*What to produce*:
No line before the one containing "Image resolution: width=960" is to be output; retype exactly that line and all lines that follow it to the end of the records.

*Provided material*:
====

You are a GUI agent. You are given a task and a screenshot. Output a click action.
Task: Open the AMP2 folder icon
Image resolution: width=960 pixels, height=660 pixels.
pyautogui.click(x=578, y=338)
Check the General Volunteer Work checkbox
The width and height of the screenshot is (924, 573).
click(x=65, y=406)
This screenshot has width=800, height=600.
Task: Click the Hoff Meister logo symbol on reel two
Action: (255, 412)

====

*Task answer*:
Image resolution: width=960 pixels, height=660 pixels.
pyautogui.click(x=578, y=338)
Check the General Volunteer Work checkbox
The width and height of the screenshot is (924, 573).
click(x=65, y=406)
This screenshot has width=800, height=600.
Task: Click the Hoff Meister logo symbol on reel two
Action: (255, 412)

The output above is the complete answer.